Charlie Gillett is known to radio listeners around the world. He's been their sonic tour guide on The Sound of the World, a weekly world music show on the BBC for more than a decade. Gillett is also well-known to NPR listeners — four of the eight compilation CDs that have grown out of that radio show have been featured on NPR's newsmagazines. His latest is Beyond the Horizon.

His fans may not realize just how long and deep Gillett's interest in music stretches.

Back in the 1960s, Gillett was like a lot of young Britons: He was enthralled by American music, specifically blues and R&B. He went to Columbia University in New York and wrote his master's thesis on the subject. It wound up becoming a book called The Sound of the City. It was published to critical acclaim in the U.S. in 1970, and the following year in Britain. The response there landed him a show on the BBC.

Honky Tonk

Gillett's show, called Honky Tonk, aired on BBC London from 1972 to 1978. And he didn't just play old R 'n' B and blues. Gillett earned a reputation for playing demos from then-unknown British rockers: Graham Parker, Elvis Costello and Dire Straits. He'd also been raving on-air about a band called Kilburn and the High Roads. The lead singer, Ian Dury, asked Gillett to manage the band. Gillett landed them a record deal, but the label folded and Dury moved on. He repaid Gillett for his efforts a few years later: On the B-side of hit single, "Hit Me With Your Rhythm Stick," Dury put "There Ain't Half Been Some Clever Bastards," a song Gillett and his partner had previously published. That made Gillett a few pounds in royalties, as did another hit that soon followed, "Lucky Number" by Lene Lovich, another Gillett discovery.
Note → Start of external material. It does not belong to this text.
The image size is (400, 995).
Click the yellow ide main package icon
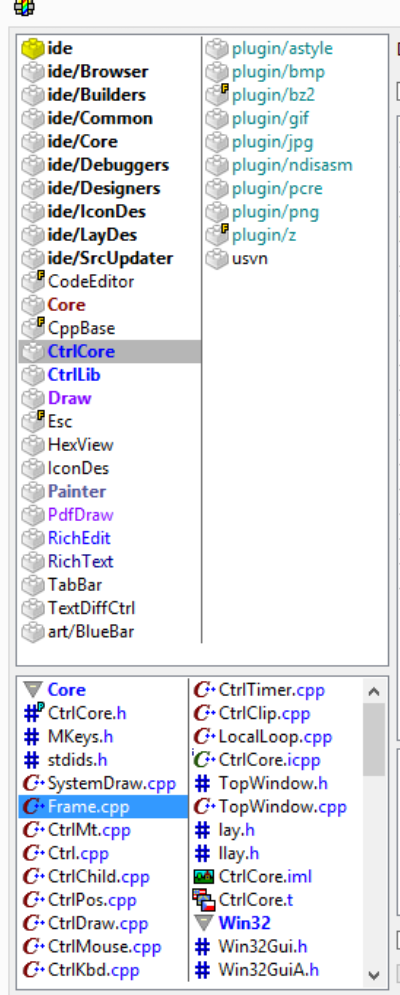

But around this time, Gillett began to play some African musicians on Honky Tonk. A cousin had brought back some 78s from a trip to Ghana and Nigeria, and they caught Gillett's ear. In 1973, he played Manu Dibango's "Soul Makossa" on his show and fell in love with the sound. The seed was sown. He started playing world music in earnest on Capital Radio — a commercial outlet in London — in the mid-1980s. He finally rejoined the BBC in 1995 and has been there ever since. In 2006, Gillett received the John Peel Award for Outstanding Contribution to Music Radio from London's Radio Academy.

Beyond The Horizon

Now 66, Gillett has just released the latest compilation of music featured on his weekly half-hour BBC show. Beyond the Horizon features music from Trinidad, Lebanon and Uzbekistan, among many other stops around the world.

In talking about one of the songs on the two-CD set — a piece by Uruguayan musician Jorge Drexler called "Disneylandia" — Gillett says, "Every time I hear it, I hear another word that I didn't notice the first time. I find that happens a lot with listening to songs that are not in my own language — that you just hear words, not necessarily the meaning. The meaning comes through in the emotion of the singing."

Gillett's wide-ranging interest in and knowledge of music from around the world is not the result of a copious stash of frequent-flier miles.

"The journey is often in my head," he said. "I must admit that I don't take as many physical journeys as people might imagine."

In the end, Gillett is traveling the world through music — without leaving a carbon footprint.